Thank you so much. Is ”个“ the measure word for 考试分数?


----------



## Ema_Skye

No.
instead,"一项考试分数" is correct.


----------



## estrellastar

Thank you again!!!


----------



## Ema_Skye

to be exact,"项" is the measure word for “考试".I think it also can measure “考试分数".um,I get a little confused.


----------



## Chinoise

There's no need to add "一项" to "考试成绩", unless you are talking in general.

For instance, the question of:

"What's your test score?"

You say:

你的考试分数如何？

and not:

你的一项考试分数如何？

And to Ema Skye, 项 is not used to measure 考试分数.  It's only to measure 考试.  Because you cannot say 一项分数, but you can say 一项考试.


----------



## Ema_Skye

"一项分数",sounds not bad,maybe.i can not get other words to measure 分数.
you're right that we do not mention measure word in most situations.


----------



## BODYholic

In Singapore and typically for academic scores, we say 这*科*的分数.

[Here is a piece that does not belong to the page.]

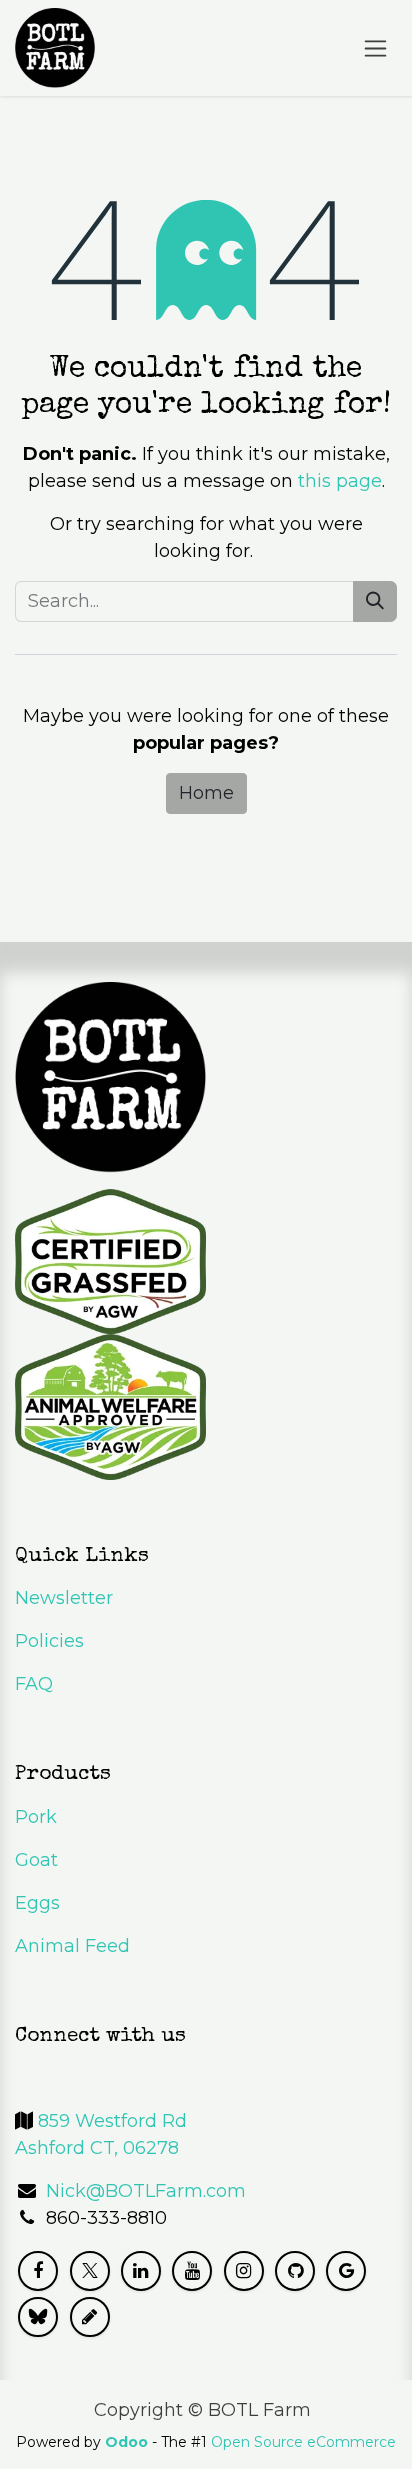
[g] (346, 2271)
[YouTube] (192, 2271)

In some cases, a subject (科) examination may make up of different components. E.g. Written and oral test. We say 这科有两项测试(笔试与口试）。E.g. 笔试(这项测试)我得到蛮高分。


----------



## Chinoise

Ema_Skye said:


> "一项分数",sounds not bad,maybe.i can not get other words to measure 分数.
> you're right that we do not mention measure word in most situations.


 
I think the measurement for 分数 is 分.  For instance, we often hear students asking each other:

昨天的考試你考幾分﹖


----------



## Ema_Skye

to Chinoise:

I define 考试分数/test score as a kind of item or data.
Score is not 分 but 分数.分 means mark.And score is not same as mark.You can not say 100 scores but 100 marks.
In other words,one test score means the score you get in one exam.We measure it as 一项/一次/一科（depending on context）,not 一分.


----------